* INFORMATION PROVIDED
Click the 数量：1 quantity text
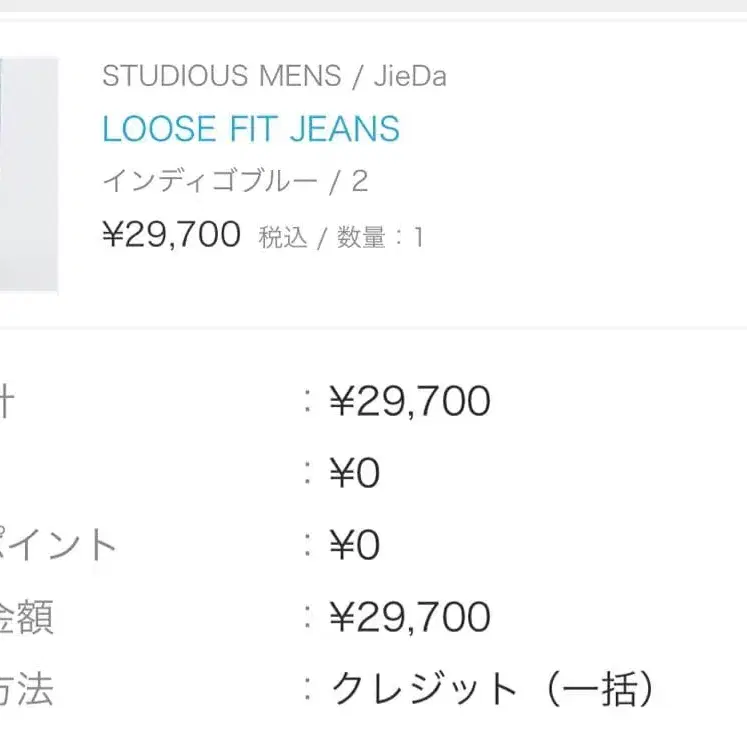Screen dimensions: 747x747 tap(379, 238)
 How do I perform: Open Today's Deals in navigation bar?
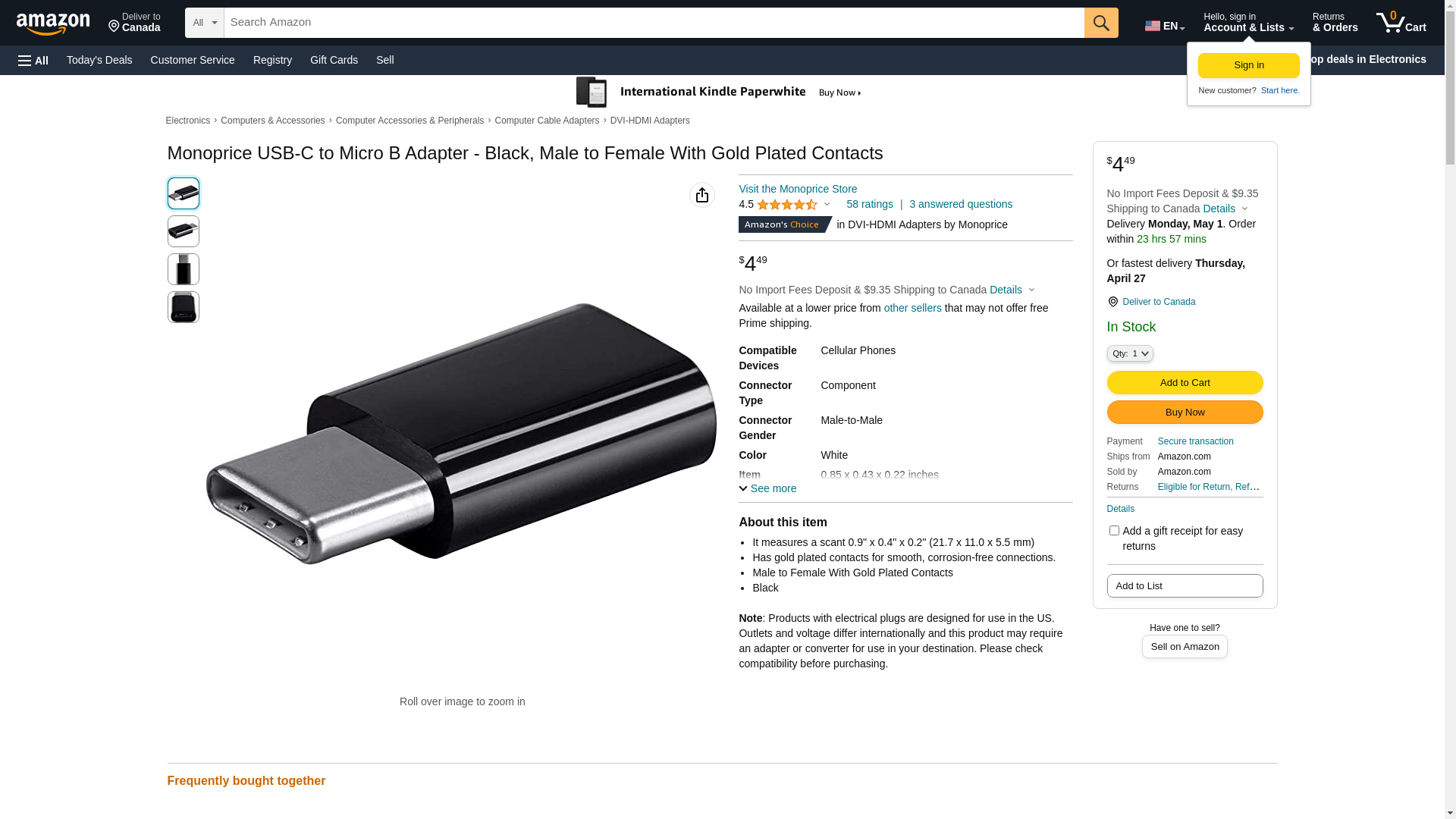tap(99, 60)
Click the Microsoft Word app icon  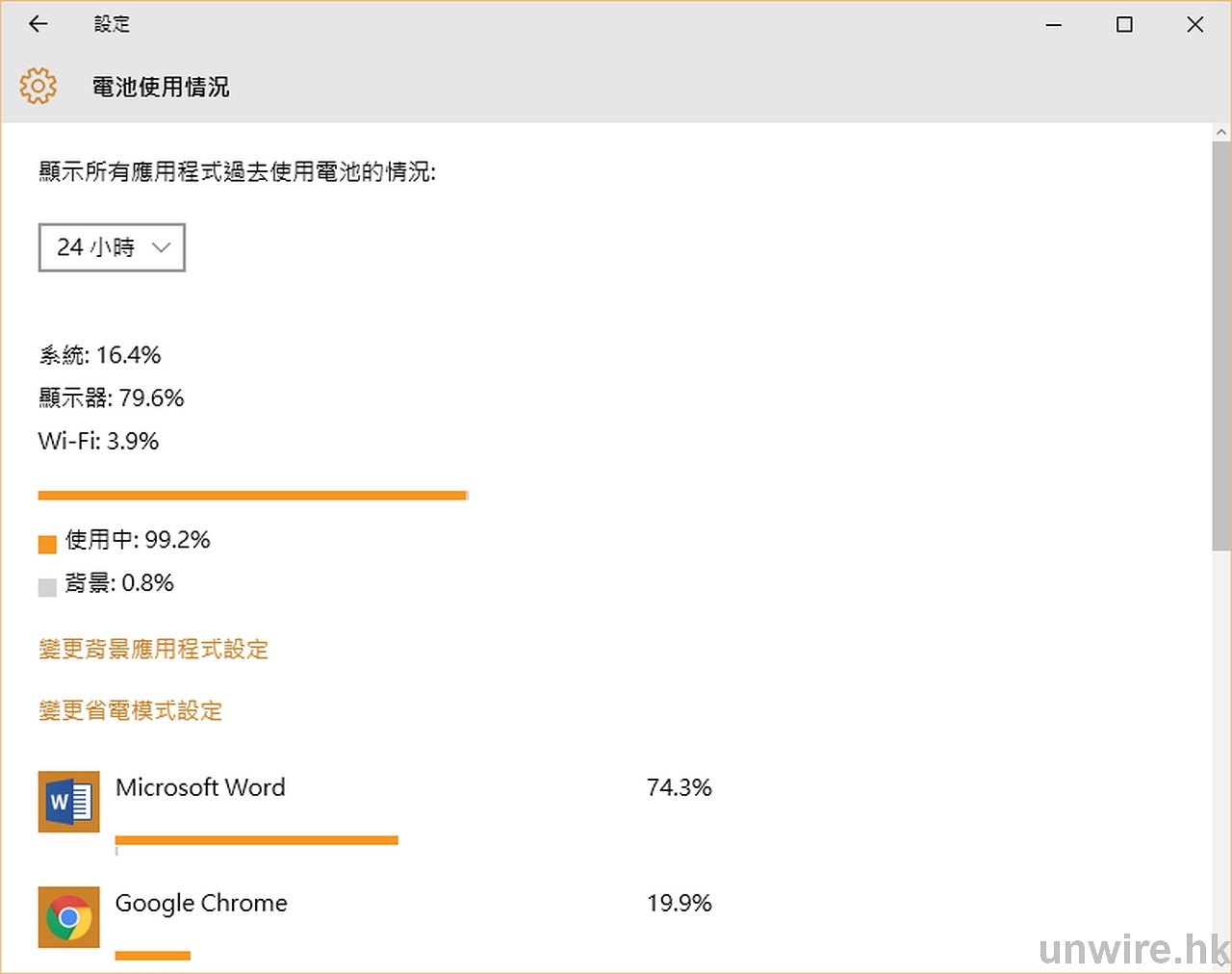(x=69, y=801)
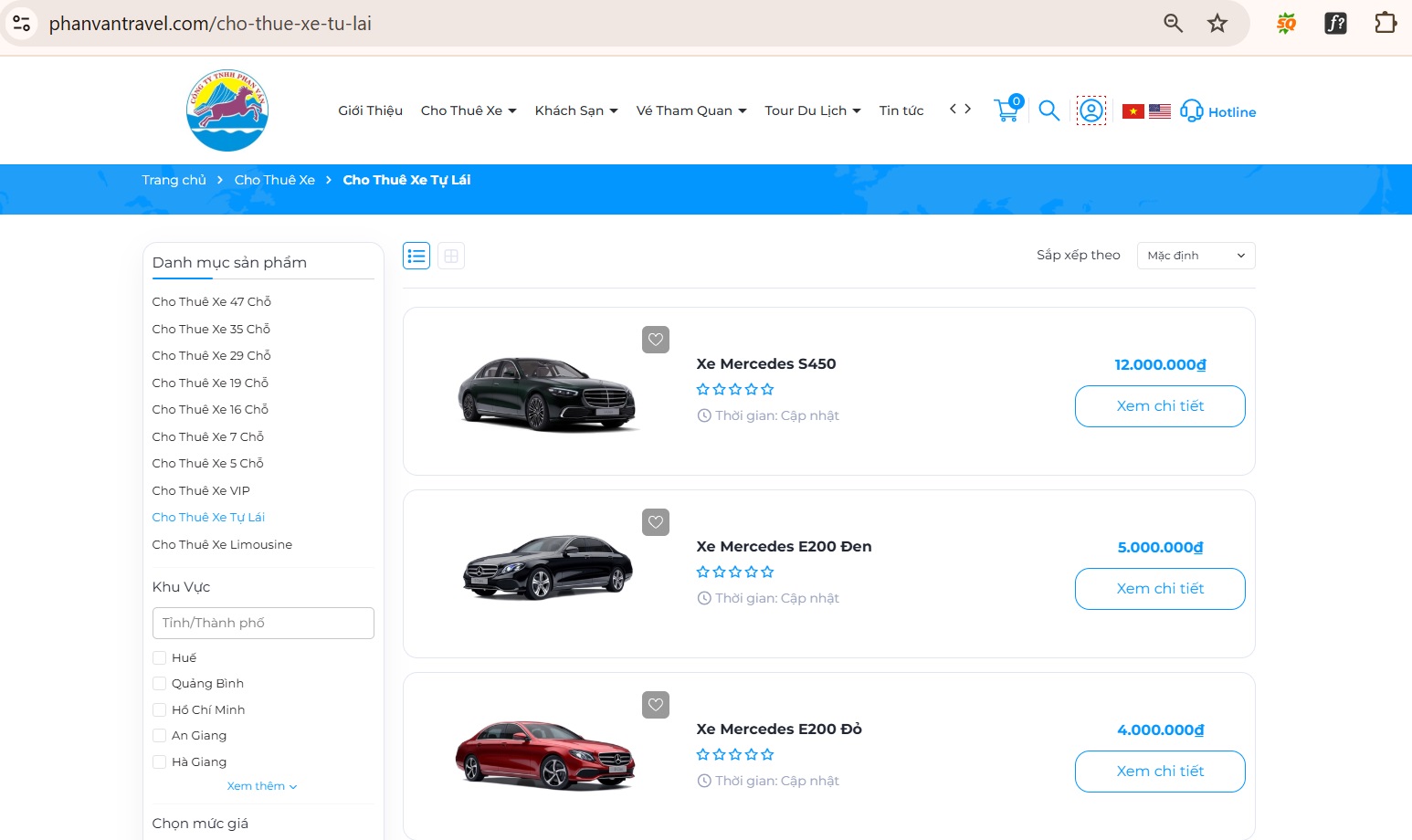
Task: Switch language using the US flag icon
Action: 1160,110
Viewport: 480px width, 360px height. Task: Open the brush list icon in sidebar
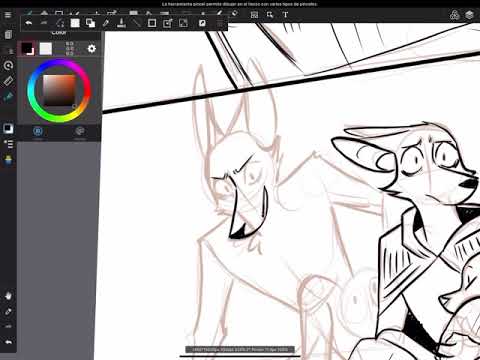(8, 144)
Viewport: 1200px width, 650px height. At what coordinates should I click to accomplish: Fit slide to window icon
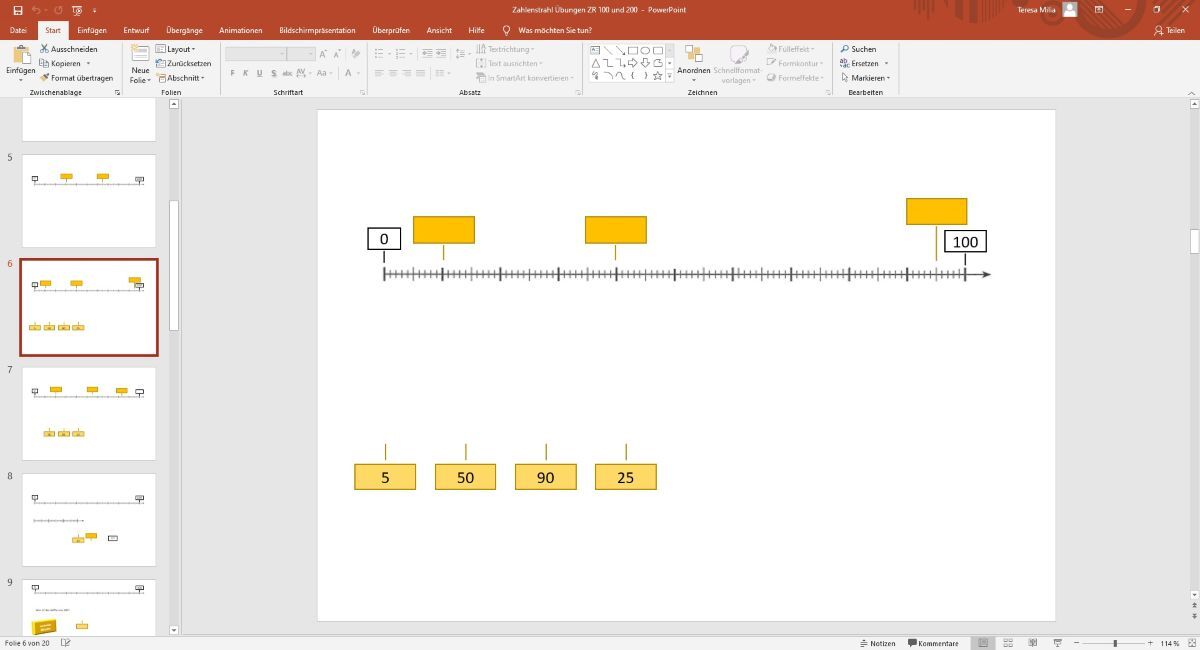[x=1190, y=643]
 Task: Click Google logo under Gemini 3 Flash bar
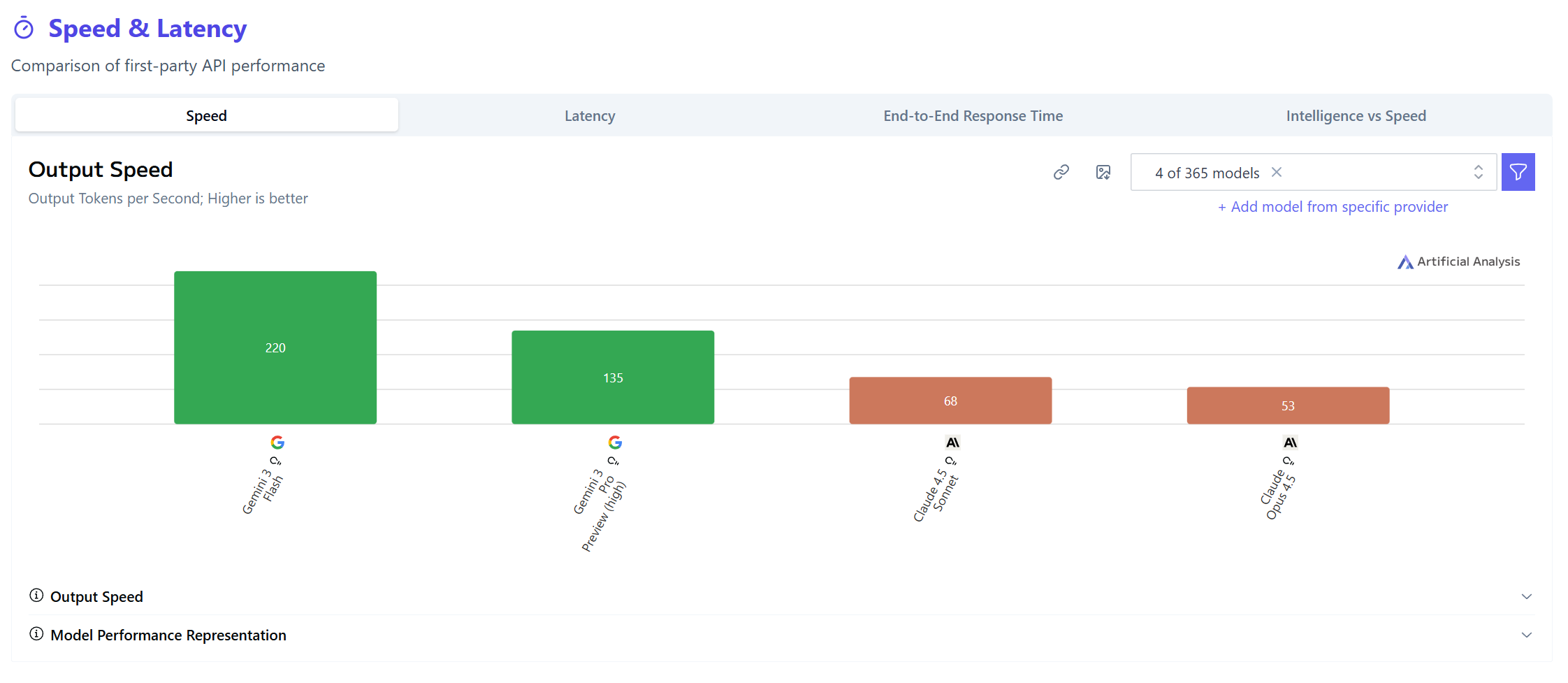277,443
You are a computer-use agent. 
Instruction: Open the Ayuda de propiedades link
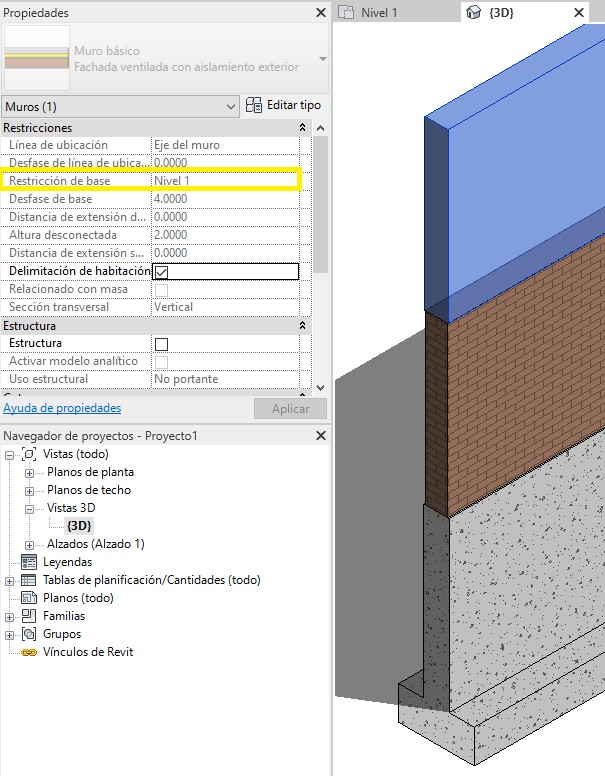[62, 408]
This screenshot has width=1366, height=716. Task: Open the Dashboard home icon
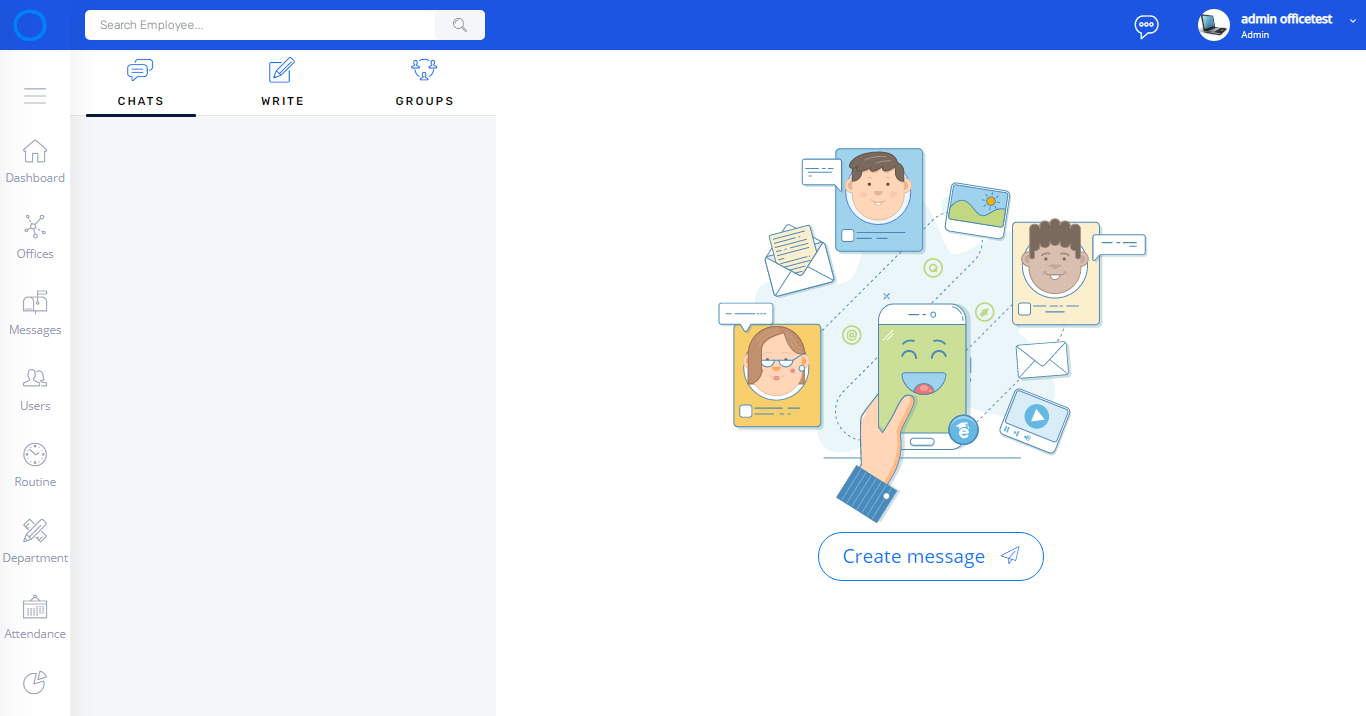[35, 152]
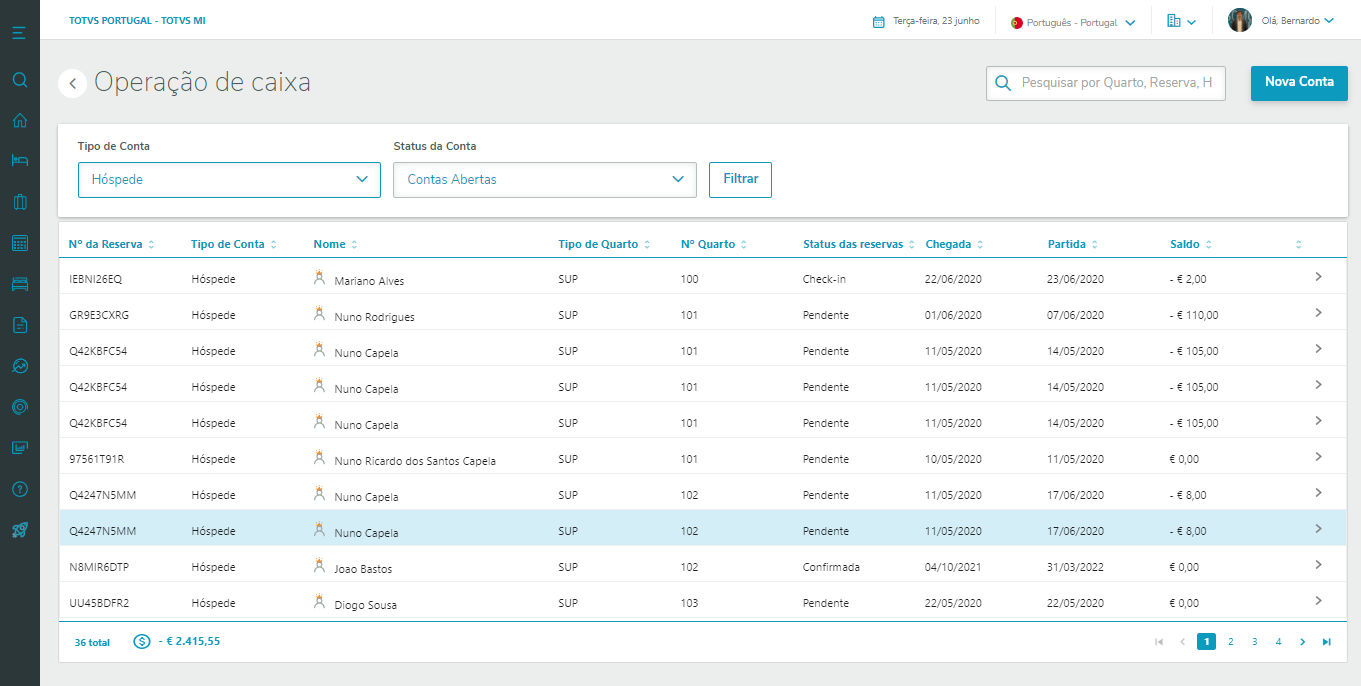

* TRY IT
With all pictures omitted, return the lines from the line containing "You are a computer-use agent." through the closing line of the listing above, exactly and inclusive.

* EXERCISE SOLUTION
You are a computer-use agent. 
Instruction: Open the Ayuda de propiedades link
[62, 408]
This screenshot has width=1366, height=716. Task: Open the Dashboard home icon
[35, 152]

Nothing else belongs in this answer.